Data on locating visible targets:

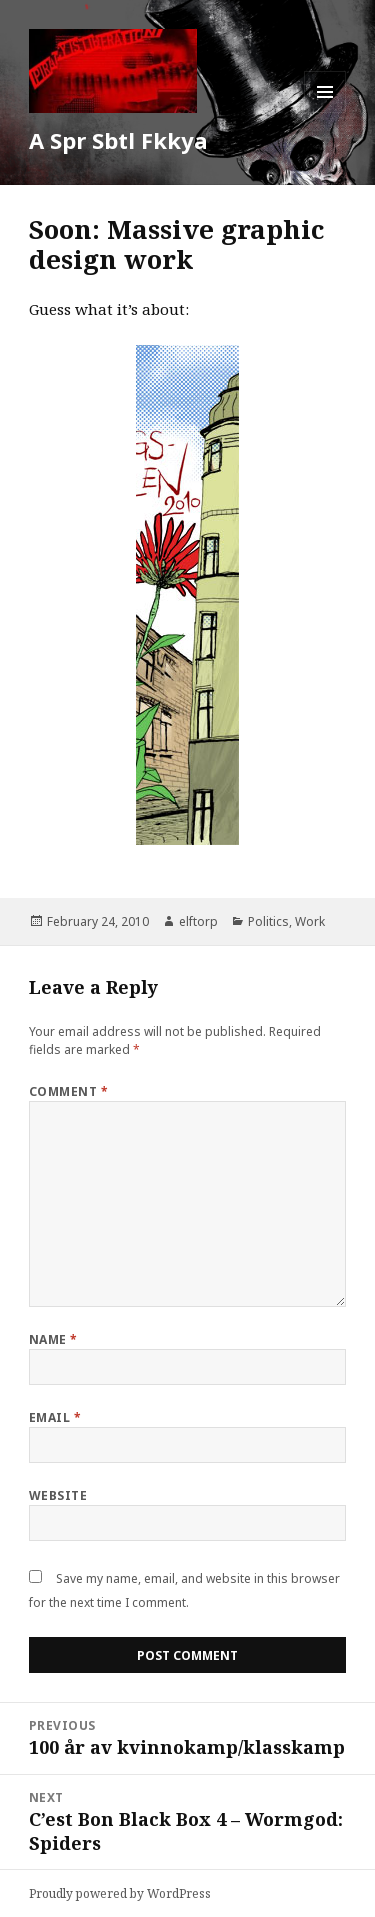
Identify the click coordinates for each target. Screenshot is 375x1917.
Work (310, 921)
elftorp (198, 921)
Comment (68, 1091)
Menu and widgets (325, 112)
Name (53, 1339)
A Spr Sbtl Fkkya (118, 140)
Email (55, 1417)
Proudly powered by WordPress (120, 1893)
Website (58, 1495)
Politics (268, 921)
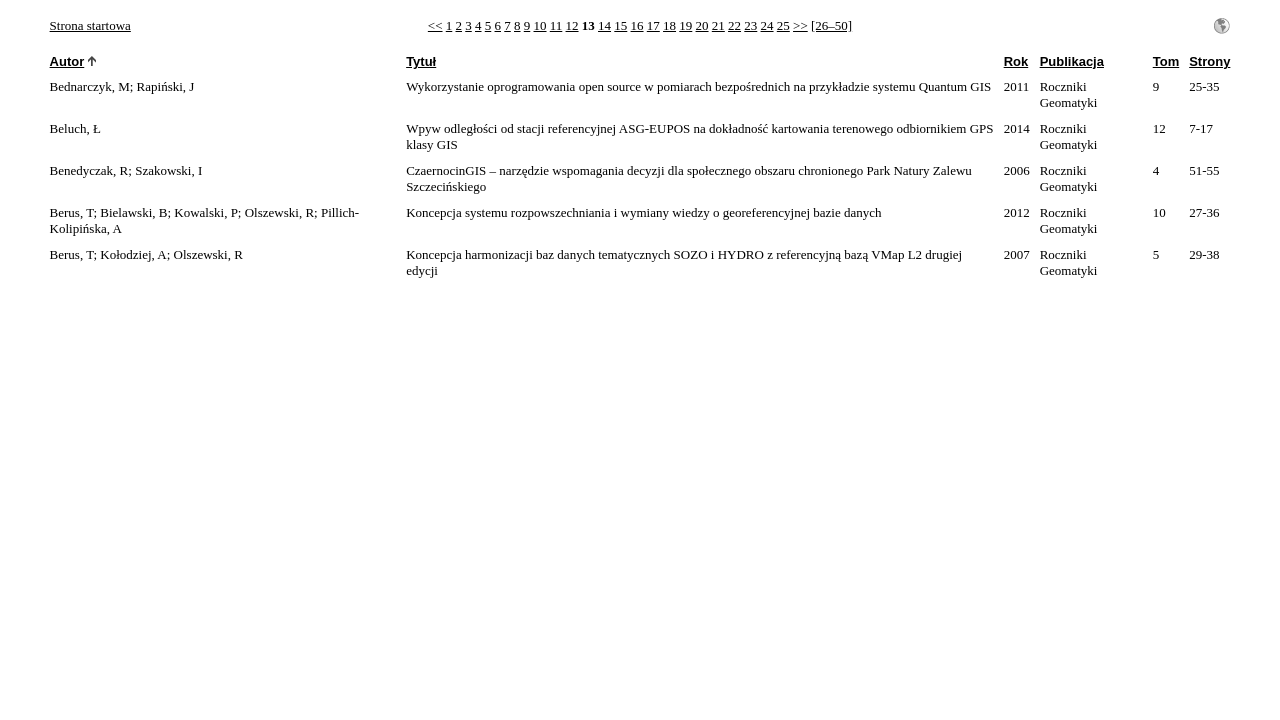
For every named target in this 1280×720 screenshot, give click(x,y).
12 (572, 25)
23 (750, 25)
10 (540, 25)
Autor (67, 61)
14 (604, 25)
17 (653, 25)
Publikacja (1072, 61)
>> (800, 25)
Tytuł (421, 61)
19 (685, 25)
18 (669, 25)
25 (783, 25)
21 (718, 25)
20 (702, 25)
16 (637, 25)
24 (767, 25)
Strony (1209, 61)
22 (734, 25)
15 (620, 25)
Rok (1016, 61)
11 (556, 25)
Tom (1166, 61)
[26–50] (831, 25)
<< (435, 25)
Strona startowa (90, 25)
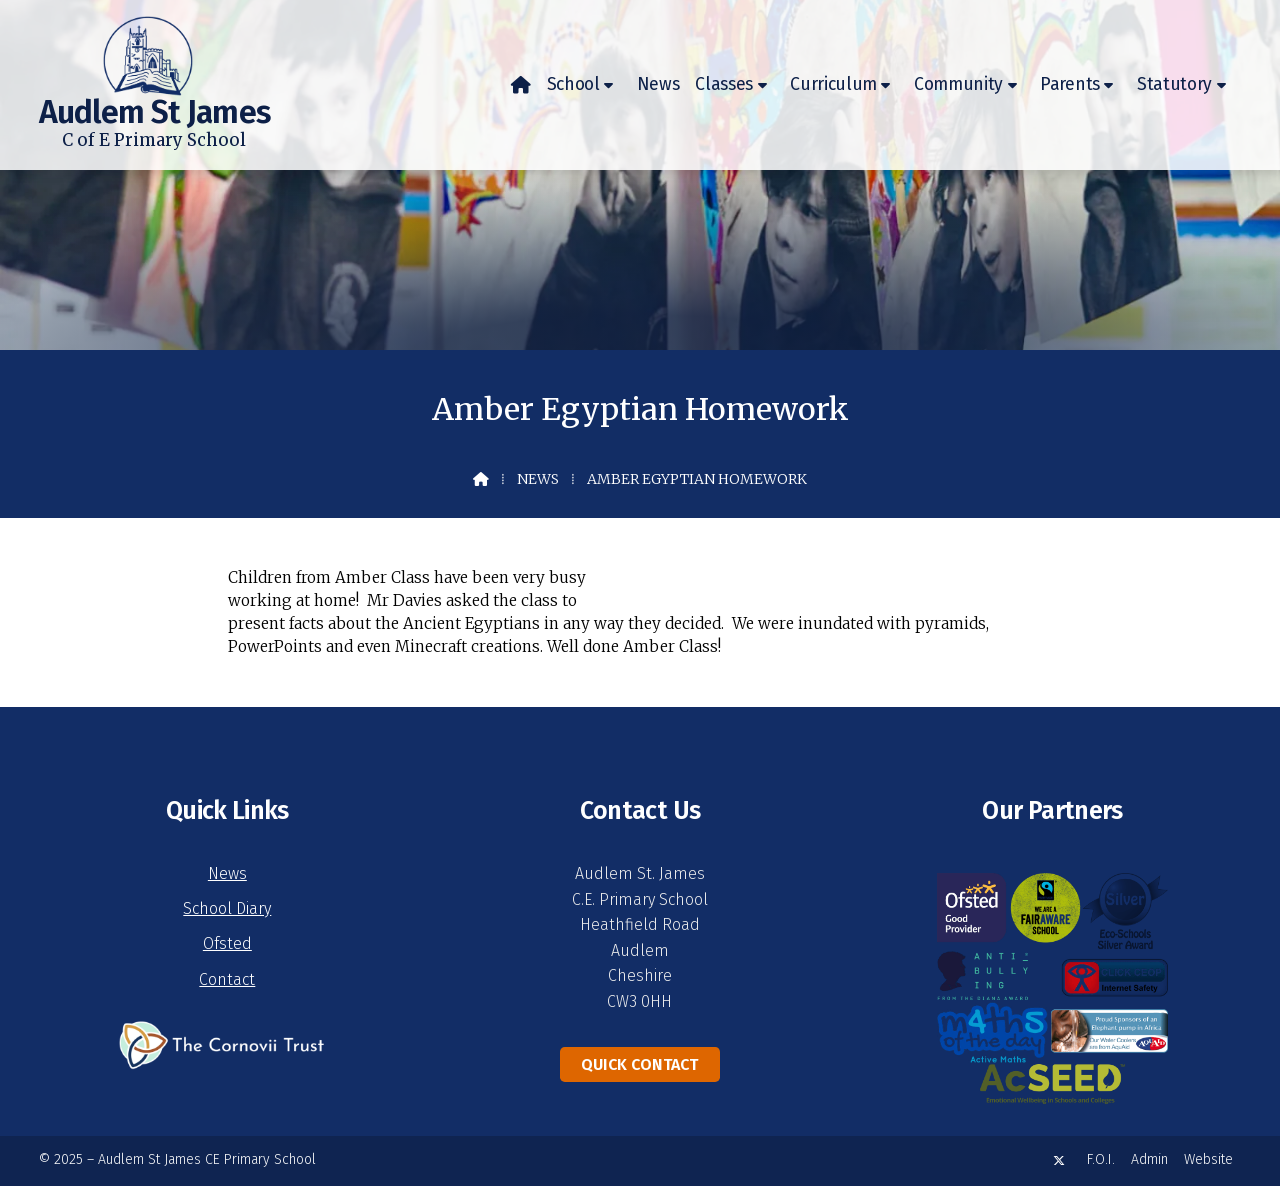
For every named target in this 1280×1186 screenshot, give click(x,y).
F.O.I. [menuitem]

TO DO
Copy out every line of the data above, offsetting each x and y coordinate in the answers by adding 113. Leave the pictures out of your answer.

EXERCISE OUTPUT
Identify the click coordinates for each target. Screenshot is 375x1917.
Work (423, 1034)
elftorp (311, 1034)
Comment (181, 1204)
Menu and widgets (438, 225)
Name (166, 1452)
A Spr Sbtl Fkkya (231, 253)
Email (168, 1530)
Proudly powered by WordPress (233, 2006)
Website (171, 1608)
Politics (381, 1034)
For every named target in this 1280×720 screenshot, give click(x,y).
12 (685, 138)
23 (863, 138)
10 (653, 138)
Autor (180, 174)
14 (717, 138)
17 (766, 138)
Publikacja (1185, 174)
>> (913, 138)
Tytuł (534, 174)
19 (798, 138)
18 (782, 138)
25 (896, 138)
21 (831, 138)
20 (815, 138)
16 (750, 138)
24 (880, 138)
Strony (1322, 174)
22 (847, 138)
15 (733, 138)
Rok (1129, 174)
11 (669, 138)
Tom (1279, 174)
[26–50] (944, 138)
<< (548, 138)
Strona startowa (203, 138)
For every named target in this 1280×1186 screenshot, give click(x,y).
F.O.I. [menuitem]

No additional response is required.